# Brano:
***

Gli ebrei
tratto da “da Ar a Sir”
Il messaggio di Cristo, in ogni caso, influenzò profondamente il popolo ebreo, che non fu però uniforme nel condividerne il valore.
Questo perché, nonostante il cristianesimo fosse destinato a produrre un profondo cambiamento della cultura pagana, recava tuttavia un coefficiente di aristocrazismo ancora troppo elevato, e tale da rivelarsi in antitesi con il nucleo centrale della cultura ebraica: la cultura della società orizzontale!
Cristo infatti era stato sì opportunamente relegato nella metafisica in quanto Dio, ma aveva di fatto parlato e vissuto in quanto uomo in carne e ossa, ed era stato un vero capo, perdendo così quei requisiti di astrattezza indispensabili per poter negare il principio naturalistico.
Quella materializzazione del Dio nel Cristo uomo non avrebbe potuto insomma che innescare quel processo di riavvicinamento alla regola naturale che avrebbe poi spezzato quella volontà di uguaglianza a tutti i costi che, anche a costo di comprimere i diversi, gli ebrei avevano voluto.

***

# Materiale di partenza:
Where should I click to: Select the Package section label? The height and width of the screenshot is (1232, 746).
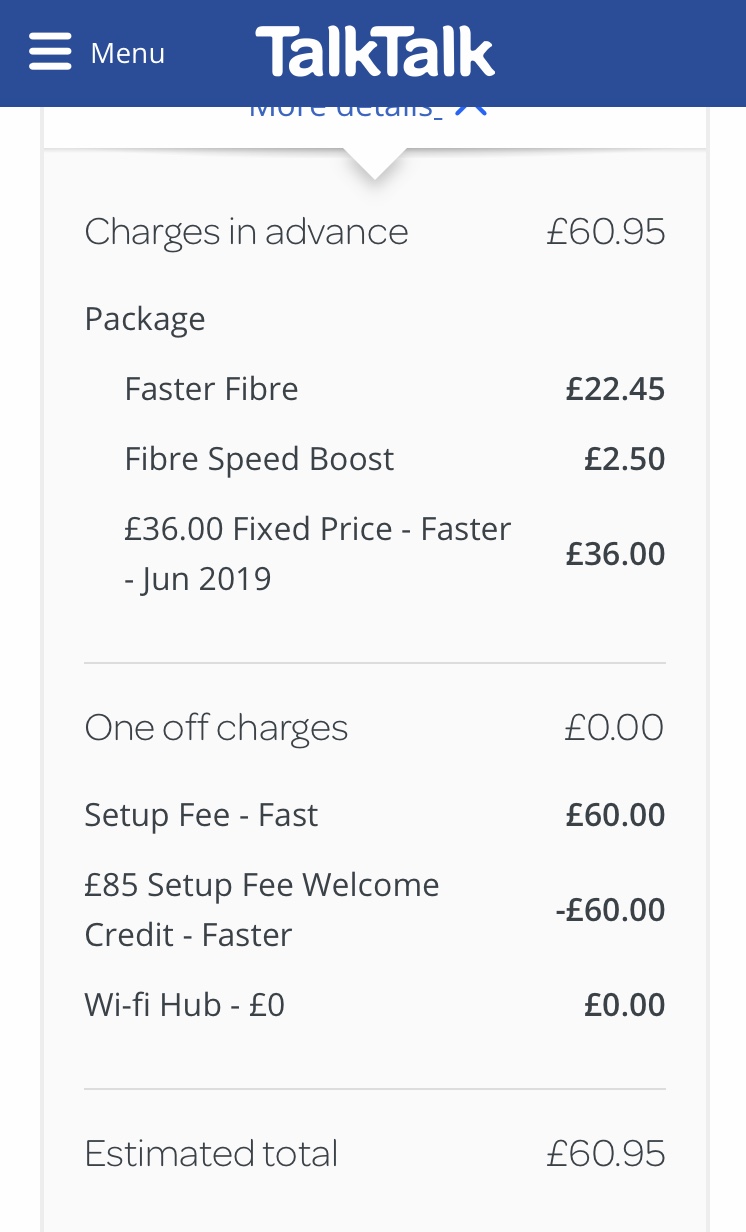(x=145, y=319)
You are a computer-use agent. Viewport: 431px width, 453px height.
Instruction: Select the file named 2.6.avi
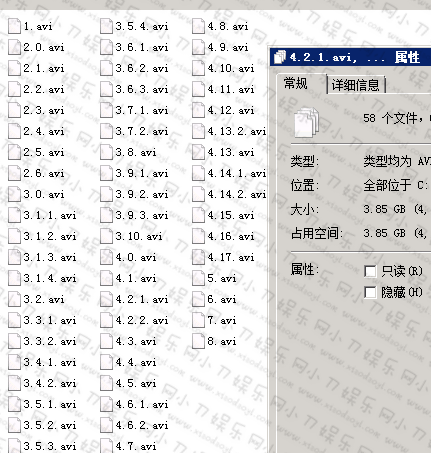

***

# Da produrre:
Rispondi alle seguenti domande basandoti sul brano sugli ebrei.
1. Quale valore, secondo il brano, il cristianesimo recava in un coefficiente ancora troppo elevato?
2. Quale viene indicato come nucleo centrale della cultura ebraica?
3. In quanto che cosa Cristo aveva di fatto parlato e vissuto?

# Soluzione svolta:
1. L'aristocrazismo.
2. La cultura della società orizzontale.
3. In quanto uomo in carne e ossa.